▸ TASK INSTRUCTIONS
Your copy should begin at the line containing "Image resolution: width=338" and end at the last line of the records; transcribe those lines exactly and leave out every picture.

▸ INFORMATION GIVEN
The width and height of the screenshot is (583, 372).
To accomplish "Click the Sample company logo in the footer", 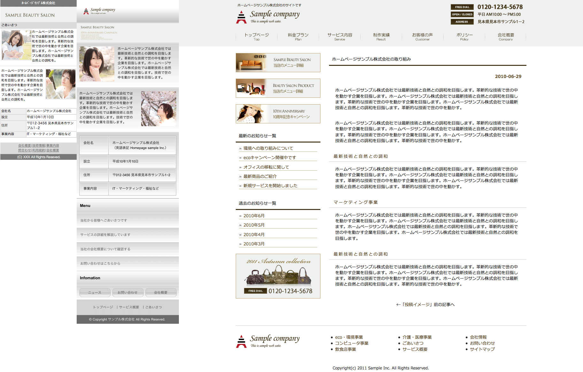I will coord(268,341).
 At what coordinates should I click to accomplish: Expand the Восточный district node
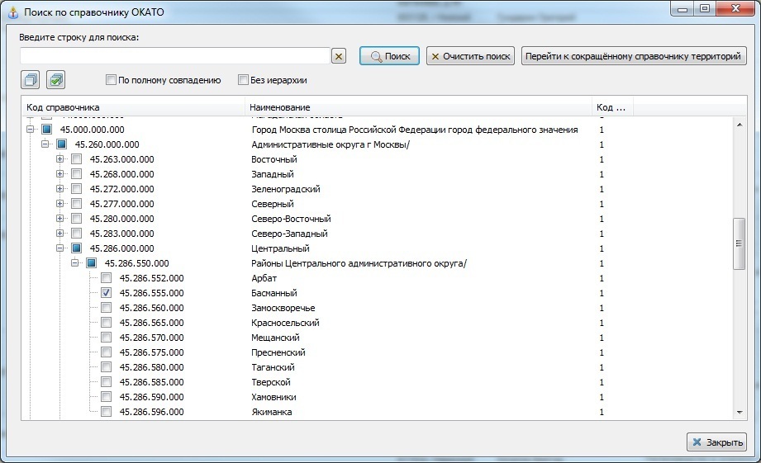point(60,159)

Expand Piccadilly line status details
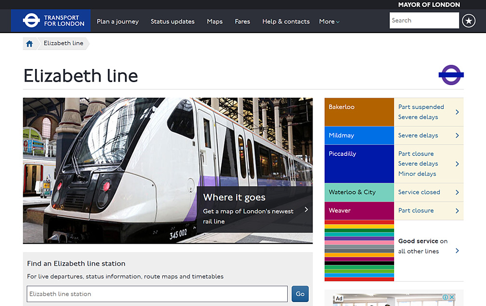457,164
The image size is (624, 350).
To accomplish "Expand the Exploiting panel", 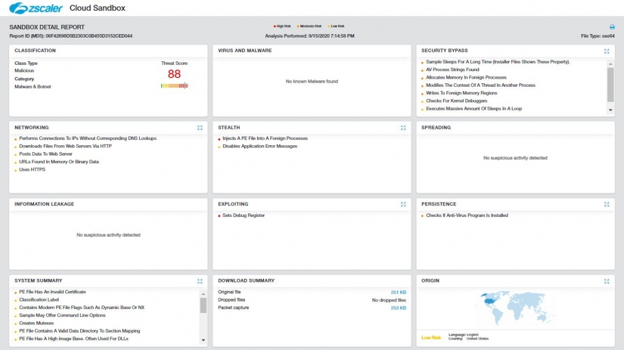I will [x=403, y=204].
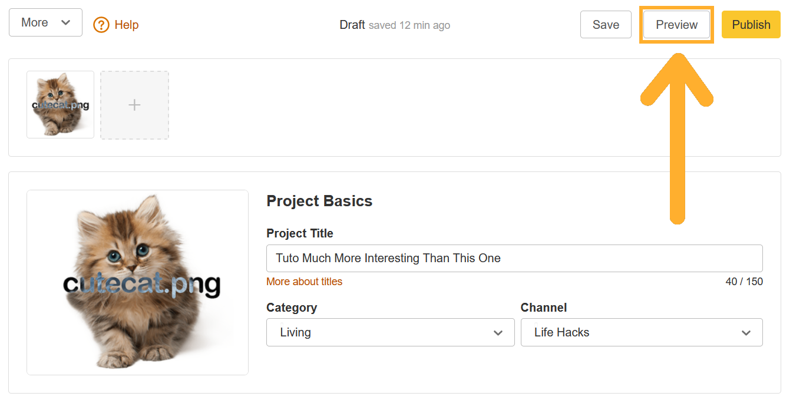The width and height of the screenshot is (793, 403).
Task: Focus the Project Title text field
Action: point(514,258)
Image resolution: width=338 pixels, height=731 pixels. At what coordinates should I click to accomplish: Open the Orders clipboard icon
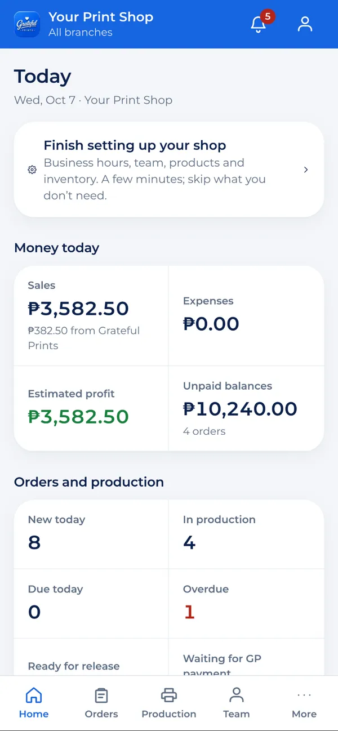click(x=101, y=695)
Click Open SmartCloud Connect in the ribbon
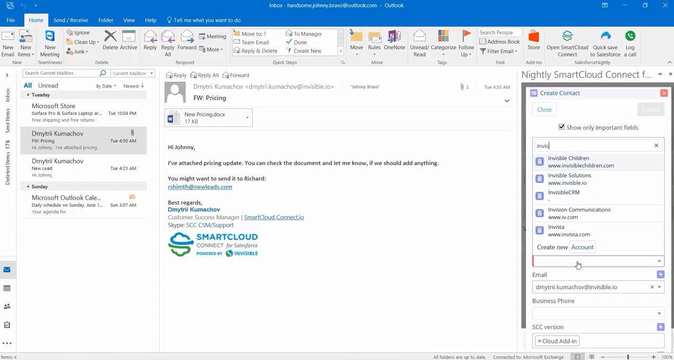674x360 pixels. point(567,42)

▸ EXERCISE OUTPUT
Image resolution: width=338 pixels, height=731 pixels. At what coordinates should I click to accomplish: Open the Orders clipboard icon
click(x=101, y=695)
Click Open SmartCloud Connect in the ribbon
674x360 pixels. point(567,42)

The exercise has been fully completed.